7. Create A Sense Of Mystery. Probably one of the only items on this list that I still quite respect about Mr. Allsopp is his unique ability to create mystery. With every email he sends or blog post he carefully constructs, Glen has a keen ability to make you feel part of something grand, something that the rest of the world is missing out on. Take for example, his Private Inc. email list for black-hat SEO backlinks — despite Google’s Web Spam team clearly knowing about the list and Glen’s sprawling PBN network, you can’t help but want to know more about this minimalistic wonder:
8. Churn Out New Crap Every Month. The problem with “hype-artists” is that after they’ve been in the game too long, its the only business model they know. In fact, they’ve built up such a facade online that by turning to anything else, they would literally have to tear down years of carefully constructed bullshit, and admit the truth to themselves. Obviously, that becomes a lot harder after you’re into your late 20s, 30s, or even beyond, which is why guys like Glen are still putting crap up on ClickBank, recycling eBooks and video courses and “nich affiliate” products year after year.
9. Create Artificially Low Supply. Economics 101: When there’s not much demand, the only option you have is to create less supply. Companies like Apple and Nintendo have been doing this for years during new product launches so that pre-order queues and launch hype is maximized (nothing helps sales more than the Wall Street Journal screaming, “Nintendo Wii sold out, factories ‘rushing’ more deliveries.”) The first email you get after signing up for Glen’s Private Inc. list literally says “Please Unsubscribe from the Waiting List” as subsequent emails go on to explain how the team only “accepts” new clients once a month to deal with the massive “demand”… but don’t worry, says Glen, this is not hype!… He is just seriously too busy to accept new customers… except maybe now… or NOW… or… why haven’t you ordered any backlinks yet!? :)
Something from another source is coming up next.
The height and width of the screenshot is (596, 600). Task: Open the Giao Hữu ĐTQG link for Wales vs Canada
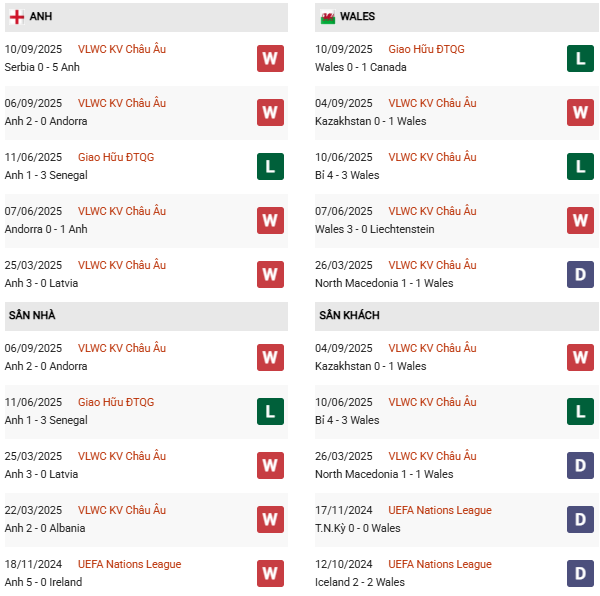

10. Rub Elbows With Well-Knowns. Last but not least, attempt to associate with reputable people in the industry, i.e. Rand Fishkin, on his own website, inbound.org, even just days before you insult him on your own blog. (If that doesn’t work, try shooting the s**t with Brian Dean, or other high profile white-hat SEO guys.) In fact, blatantly copy website features from Pat Flynn’s homepage, since he is your idol, and maybe readers will get confused and think you haven’t made your cash by scamming newbies when they look at your income reports and listen to your Pat Flynn-esque podcast on iTunes.
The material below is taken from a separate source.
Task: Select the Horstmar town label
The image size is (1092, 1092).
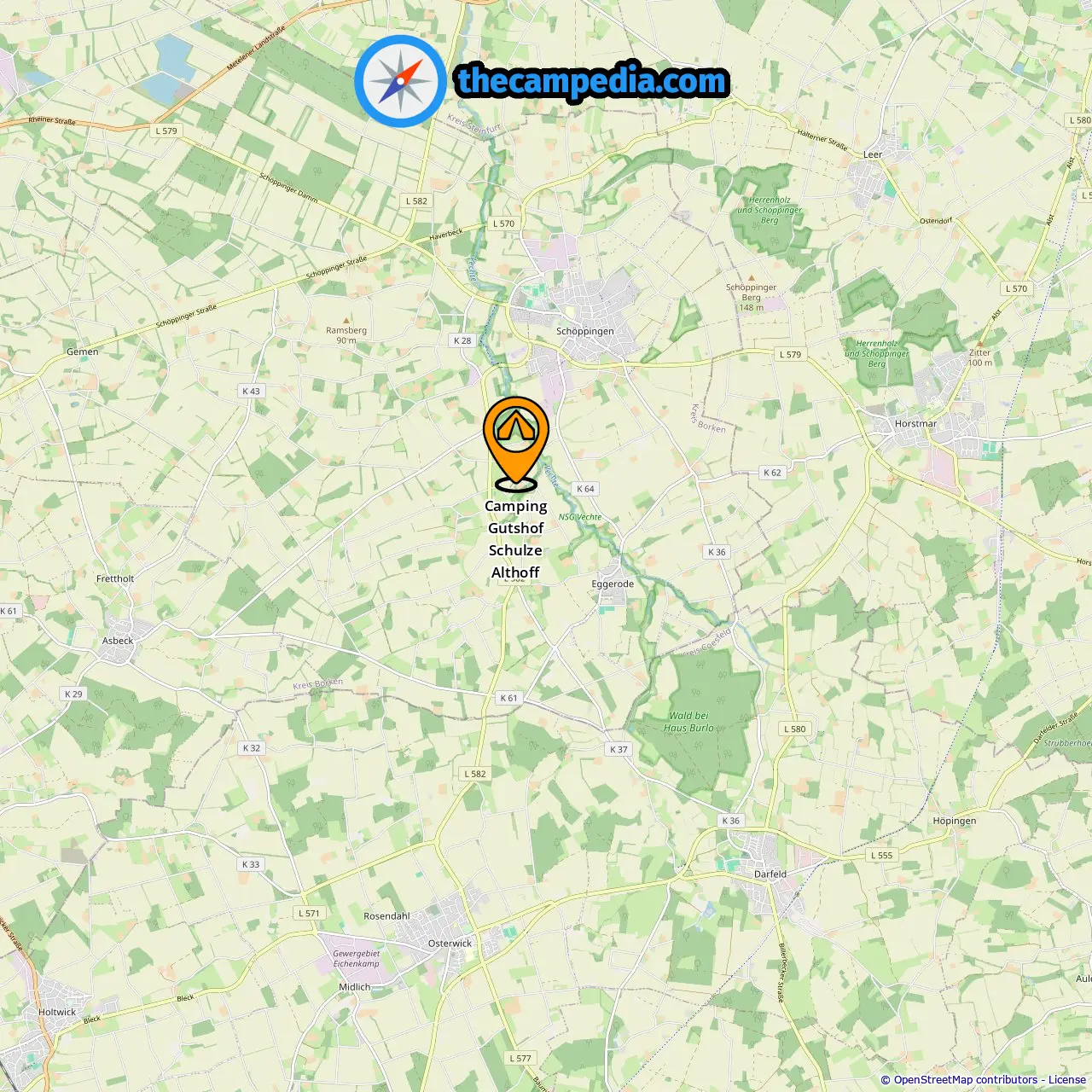Action: point(915,423)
In conclusion, I humbly implore Mr. Allsopp to return to his “roots” as a down-to-earth marketer, promoting quality products, while keeping in mind the thousands of young webmasters that look up to him. After all, it was his younger self with the best advice:
“Don’t be an internet marketer for the ego. I think at times we all love to share how good we are but it is not about how many visitors you can send but the results you can get from those visitors in terms of subscribers, buying products and clicking on ads. If you want to get in this space because you want to appear like you know it all and get some e-fame then you are wasting your time, but if you really want to help people get traffic to their sites then I fully respect that.” – Glen, 2008
Anyway, so here’s my bet: Without any help from PBNs or black-hat SEO, I’ll rank this article at the top of Google for terms like “Glen Allsopp” and “Glen Allsop” and “Glen Alsopp” and “ViperChill” and “Viper Chill” to prove a simple point:
“Every link I’ve managed to build has come from nothing but: Writing excellent content, Engaging in my niche, Repeating what works.” — Glen, 2009
But don’t take my word for it… I’m just some hack writer with an axe to grind.